Bacaan:
_ _ _ _ _ _ _

Polemik yang terjadi yakni, sebagian kalangan menilai pemakaian kaos oblong – undershirt – sebagai busana luar adalah tidak sopan dan tidak beretika. Namun di kalangan lainnya, terutama anak muda pasca pentas teater tahun 1947 itu, justru dilanda demam kaos oblong, bahkan menganggap benda ini sebagai lambang kebebasan anak muda. Dan, bagi anak muda itu, kaos oblong bukan semata-mada suatu mode atau tren, melainkan merupakan bagian dari keseharian mereka.
Polemik tersebut selanjutnya justru menaikkan publisitas dan popularitas kaos oblong dalam percaturan mode. Akibatnya pula, beberapa perusahaan konveksi mulai bersemangat memproduksi benda itu, walaupun semula mereka meragukan prospek bisnis kaos oblong. Mereka mengembangkan kaos oblong dengan pelbagai bentuk dan warna serta memproduksinya secara besar-besaran. Citra kaos oblong semakin menanjak lagi manakala Marlon Brando sendiri – dengan berkaos oblong yang dipadu dengan celana jins dan jaket kulit – menjadi bintang iklan produk tersebut.
Mungkin, dikarenakan oleh maraknya polemik dan mewabahnya demam kaos oblong di kalangan masyarakat, pada tahun 1961 sebuah organisasi yang menamakan dirinya “Underwear Institute” (Lembaga Baju Dalam) menuntut agar kaos oblong diakui sebagai baju sopan seperti halnya baju-baju lainnya. Mereka mengatakan, kaos oblong juga merupakan karya busana yang telah menjadi bagian budaya mode.

_ _ _ _ _ _ _

Data kata dan posisi item:

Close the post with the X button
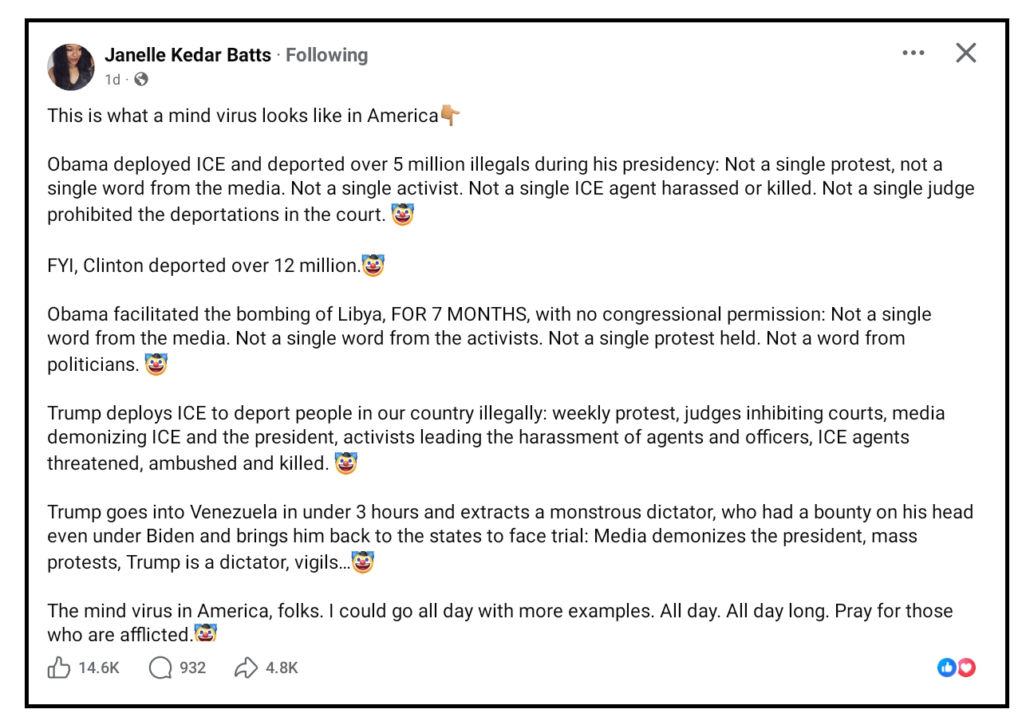The image size is (1026, 721). [x=965, y=53]
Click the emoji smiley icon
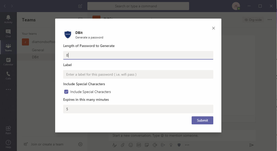 (130, 145)
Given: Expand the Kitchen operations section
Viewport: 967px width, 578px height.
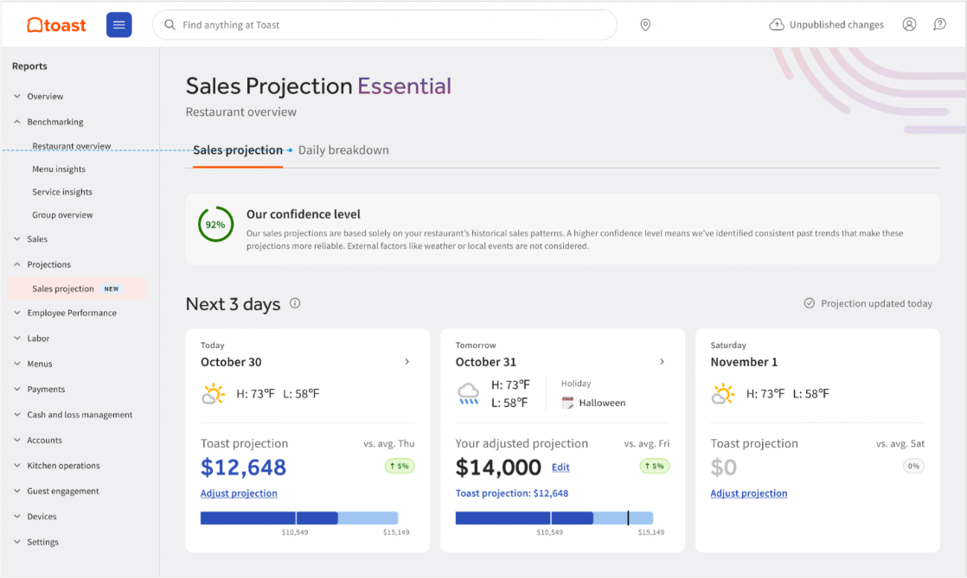Looking at the screenshot, I should tap(17, 466).
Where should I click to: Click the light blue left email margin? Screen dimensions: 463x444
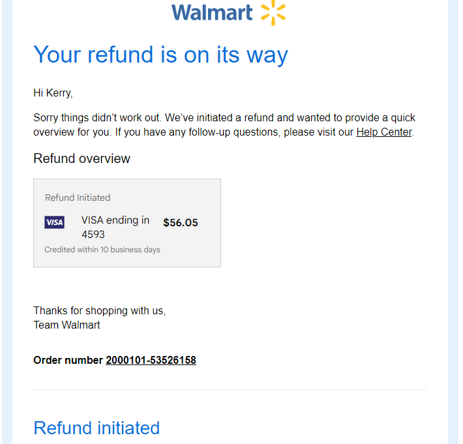pos(7,222)
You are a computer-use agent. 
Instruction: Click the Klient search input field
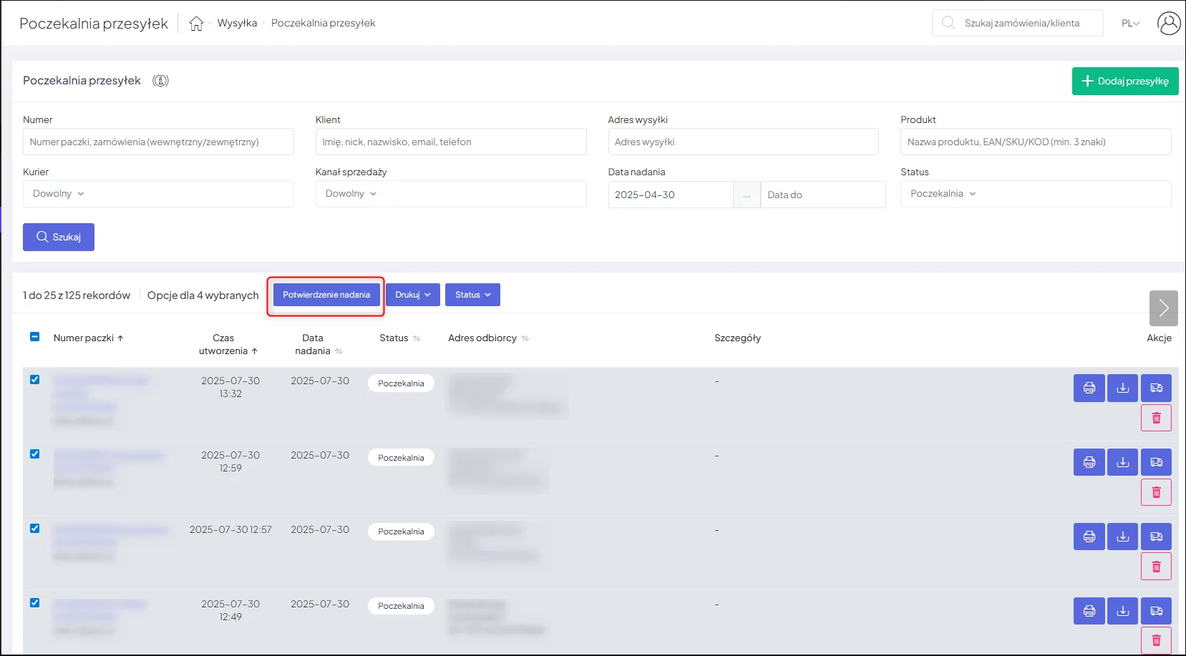pos(450,142)
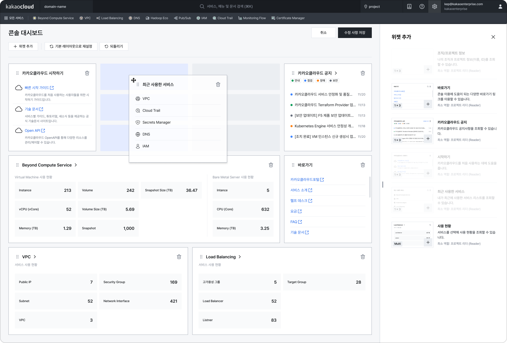Click the help question mark icon
Screen dimensions: 507x343
(422, 7)
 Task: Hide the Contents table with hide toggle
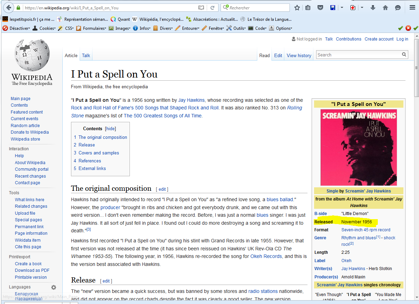pyautogui.click(x=110, y=128)
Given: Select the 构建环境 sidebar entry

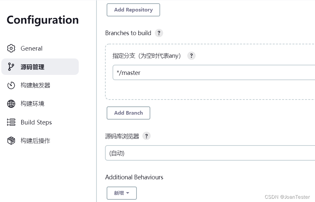Looking at the screenshot, I should pos(32,103).
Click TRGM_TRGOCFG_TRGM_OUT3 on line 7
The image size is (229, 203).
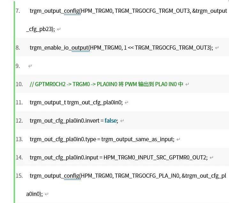pos(152,11)
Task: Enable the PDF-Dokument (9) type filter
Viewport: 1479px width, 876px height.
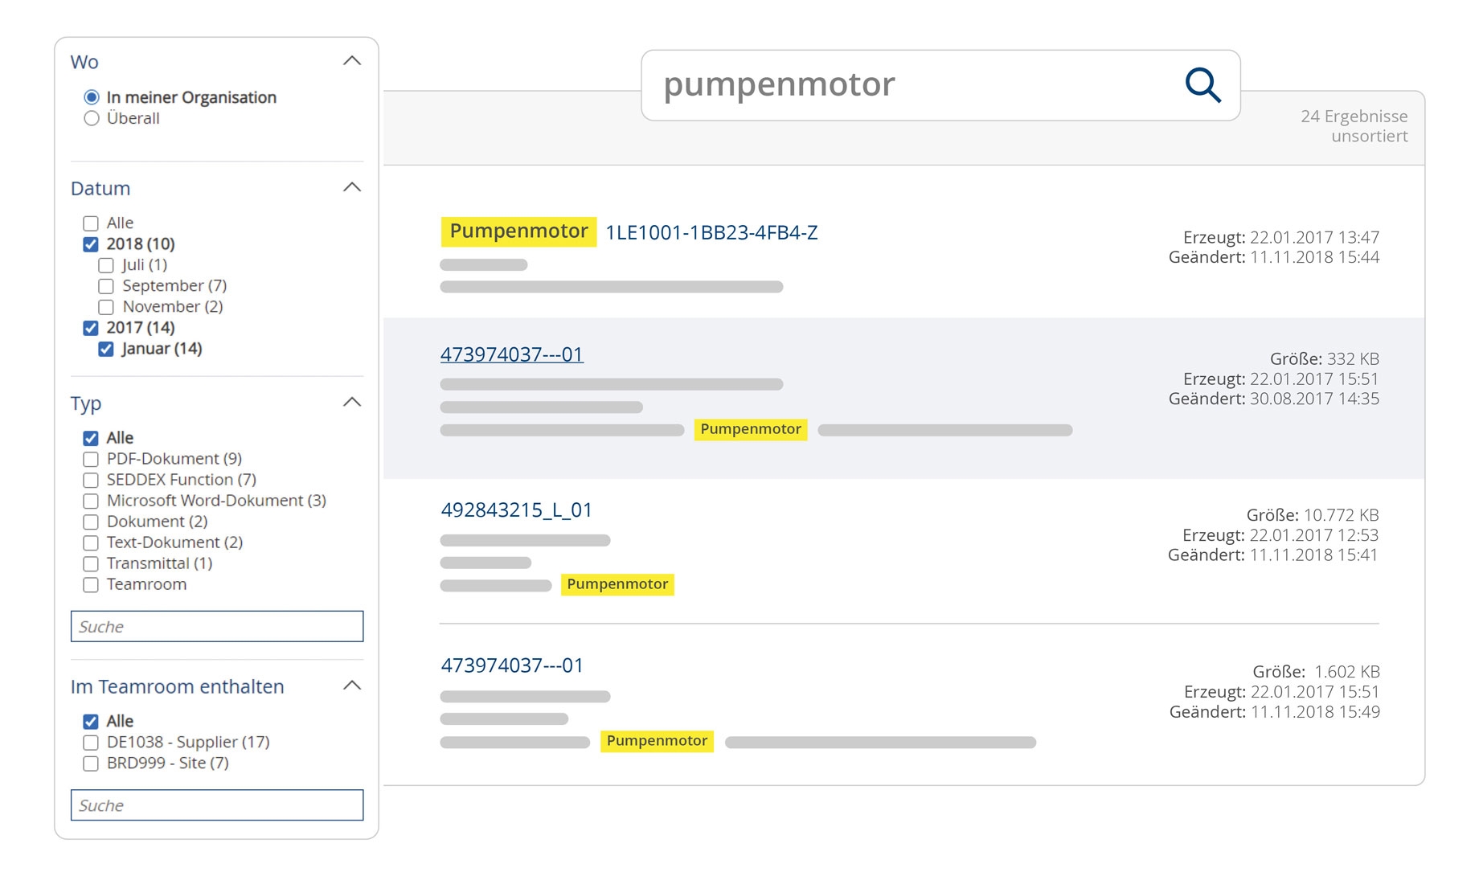Action: (91, 459)
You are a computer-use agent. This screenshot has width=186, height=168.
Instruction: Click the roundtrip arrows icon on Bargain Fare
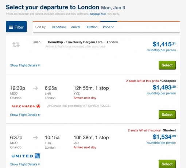coord(16,45)
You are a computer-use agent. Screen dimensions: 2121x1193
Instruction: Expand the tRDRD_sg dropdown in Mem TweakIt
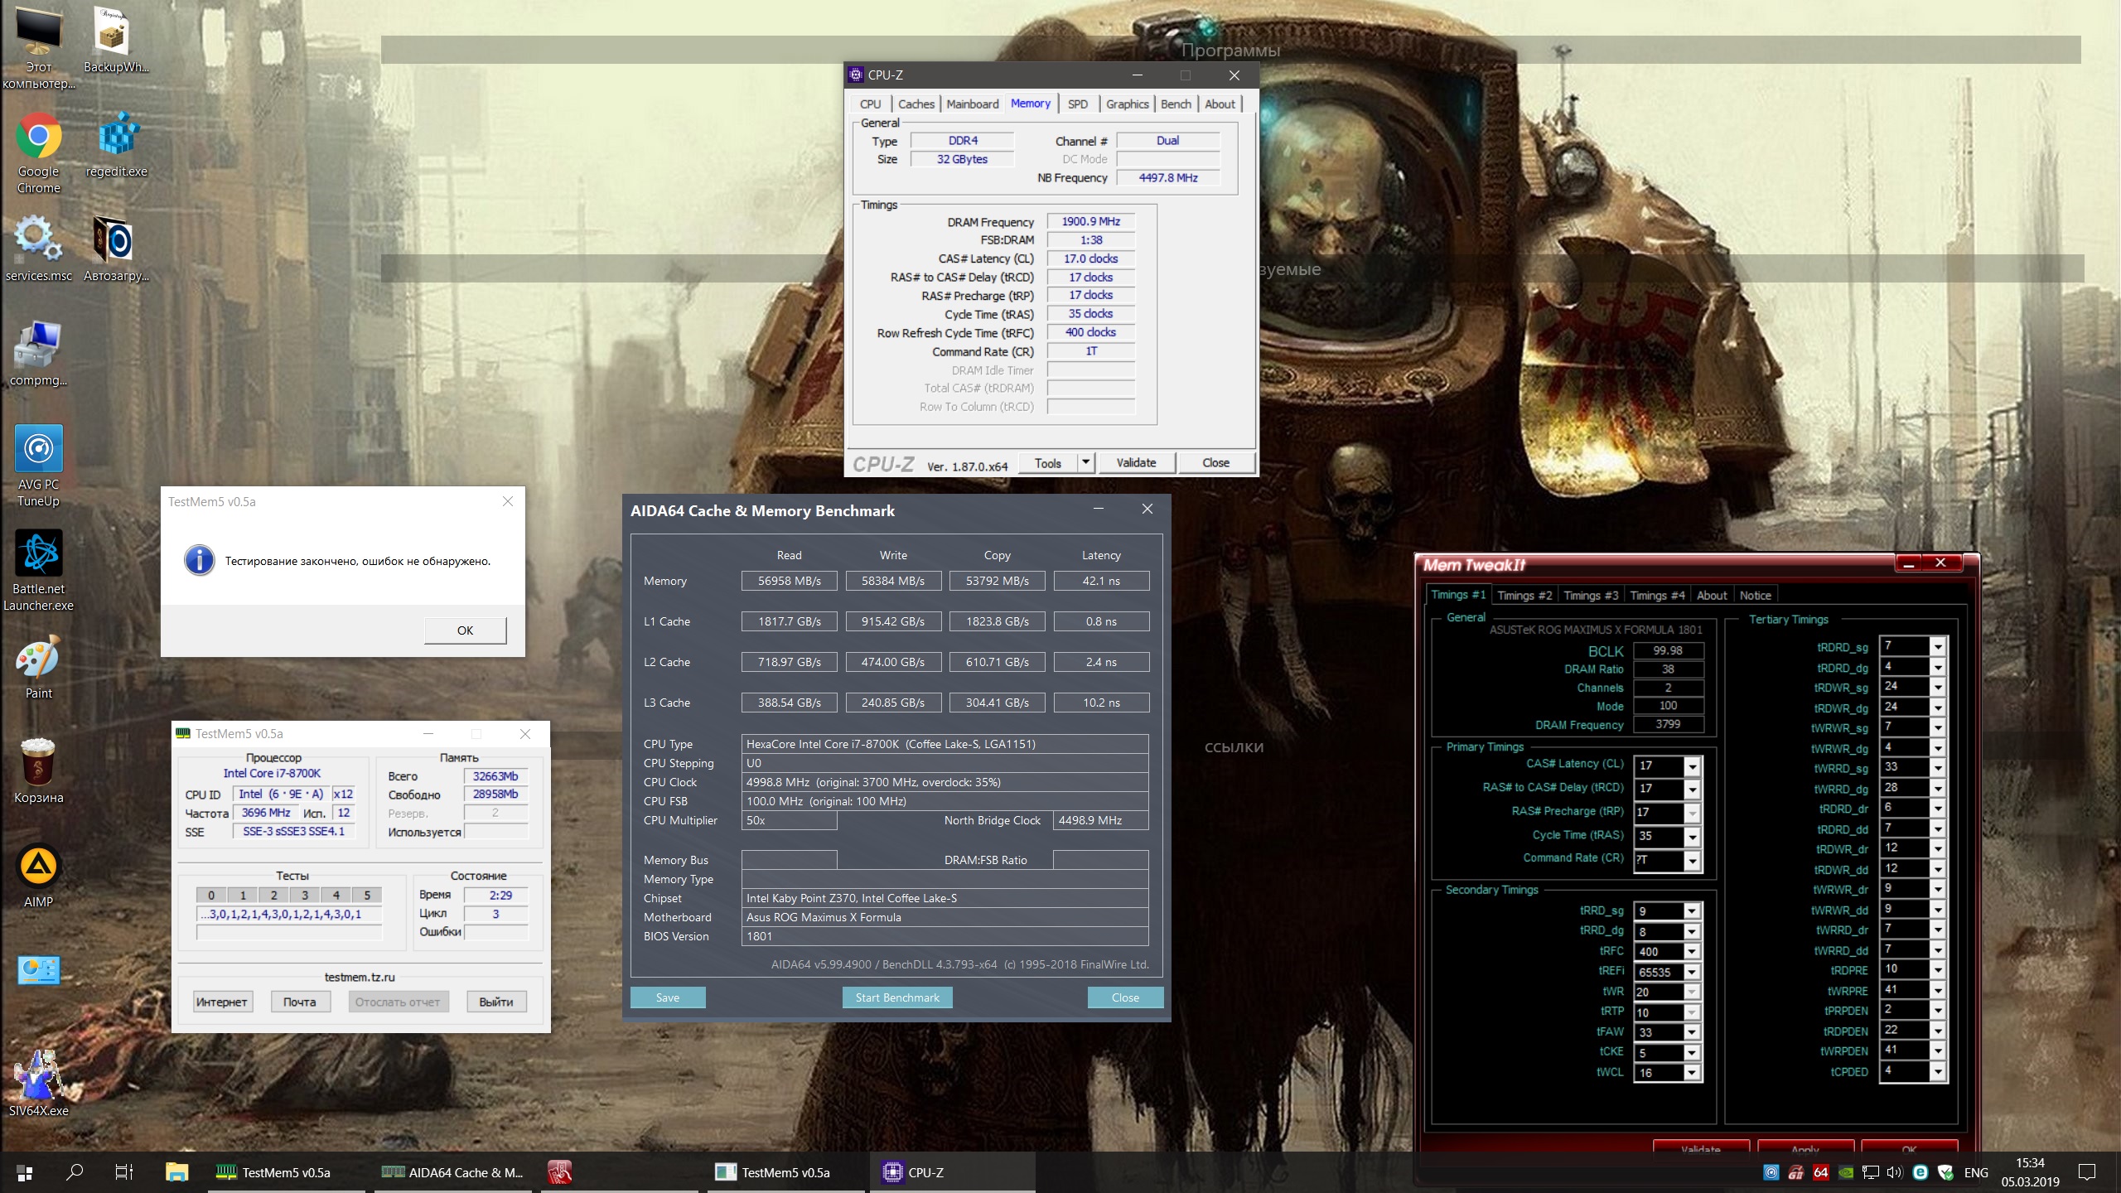click(x=1937, y=647)
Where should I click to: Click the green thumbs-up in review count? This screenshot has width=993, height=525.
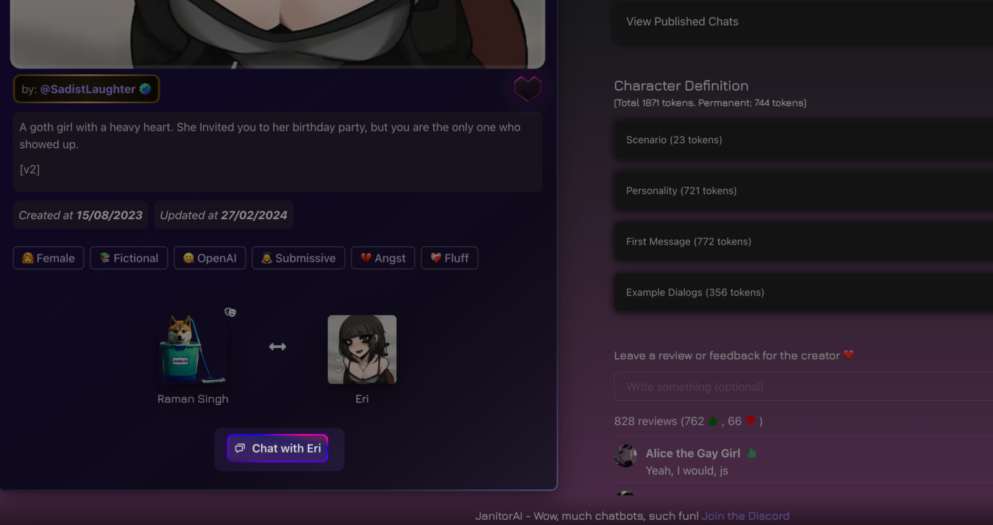point(712,421)
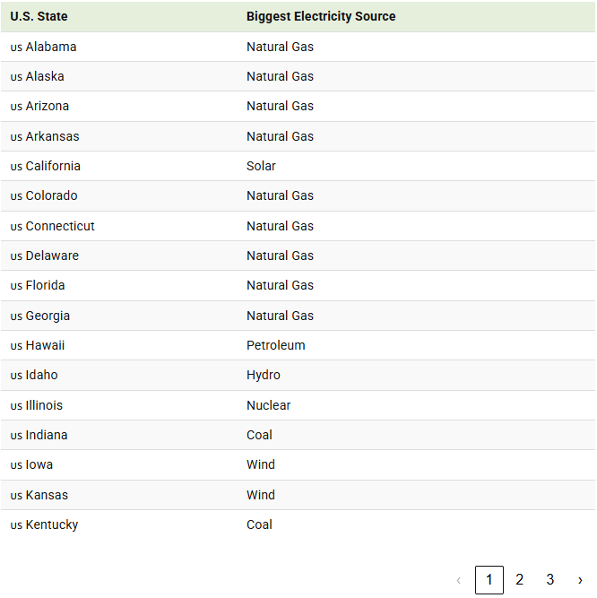
Task: Select current page 1 button
Action: 489,580
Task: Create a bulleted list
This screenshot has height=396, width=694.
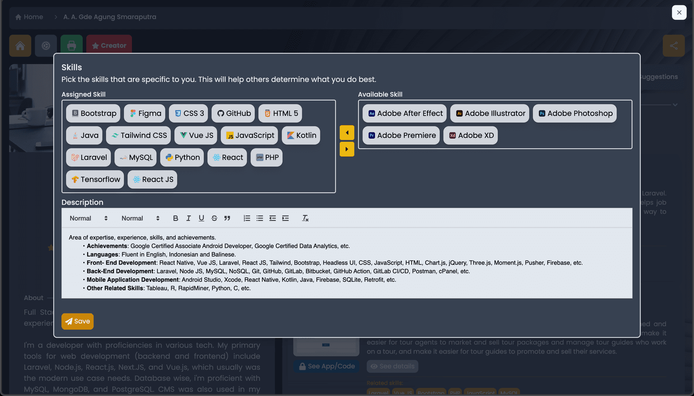Action: pos(260,218)
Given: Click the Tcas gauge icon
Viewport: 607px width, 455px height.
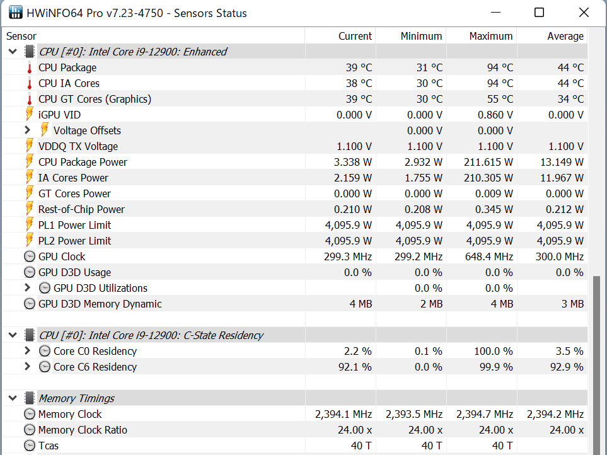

_ _ _ _ _ _ _

Daftar Tugas:
**a.** Jawablah pertanyaan berikut berdasarkan bacaan tentang kaos oblong.
(i) Pada tahun berapa pentas teater yang disebut dalam bacaan itu berlangsung?
(ii) Dengan pakaian apa Marlon Brando memadukan kaos oblongnya ketika menjadi bintang iklan?
(iii) Apa yang dituntut oleh "Underwear Institute" pada tahun 1961?
**b.** Teruskan bacaan tentang kaos oblong mulai dari kalimat terakhirnya.

Jawaban yang Diharapkan:
**a.**
(i) Pentas teater itu berlangsung pada tahun 1947.
(ii) Marlon Brando memadukannya dengan celana jins dan jaket kulit.
(iii) Organisasi itu menuntut agar kaos oblong diakui sebagai baju sopan seperti halnya baju-baju lainnya.

**b.**
Demam kaos oblong yang melumat seluruh benua Amerika dan Eropa pun terjadi sekita tahun 1961 itu. Apalagi ketika aktor James Dean mengenakan kaos oblong dalam film “Rebel Without A Cause”, sehingga eksistensi kaos oblong semakin kukuh dalam kehidupan di sana.
Di Indonesia, konon, masuknya benda ini karena dibawa oleh orang-orang Belnda. Namun ketika itu perkembangannya tidak pesat, sebab benda ini mempunyai nilai gengsi tingkat tinggi, dan di Indonesia teknologi pemintalannya belum maju. Akibatnya benda ini termasuk barang mahal.
Namun demikian, kaos oblong baru menampakkan perkembangan yang signifikan hingga merambah ke segenap pelosok pedesaan sekitar awal tahun 1970. Ketika itu wujudnya masih konvensional. Berwana putih, bahan katun-halus-tipis, melekat ketat di badan dan hanya untuk kaum pria. Beberapa merek yang terkenal waktu itu adalah Swan dan 77. Ada juga merek Cabe Rawit, Kembang Manggis, dan lain-lain.
Selanjutnya, tidak hanya di Amerika dan Eropa, di Indonesia pun kaos oblong sudah menjadi media berekspresi. Kaos oblong yang berwarna putih itu diberi gambar vinyet, dan waktu itu sempat menjadi tren/mode di kalangan anak muda Indonesia. Tapi tidak lama. Berikutnya vinyet digeser oleh tulisan-tulisan yang berwarna-warni. Tekniknya sepeprti sablon. Selain itu, ada juga gambar-gambar koboi, orang-orang berambut gondrong, dan lain-lain. Warna bahan kaos oblong pun sudah semarak, yaitu merah, hitam, biru kuning. Dan, tren kaos oblong rupa-rupanya direkam pula oleh Kartunis GM Sudarta melalui tokoh Om Pasikom dan kemenakannya dengan tajuk “Generasi Kaos Oblong” (Harian Kompas, 14 Januari 1978).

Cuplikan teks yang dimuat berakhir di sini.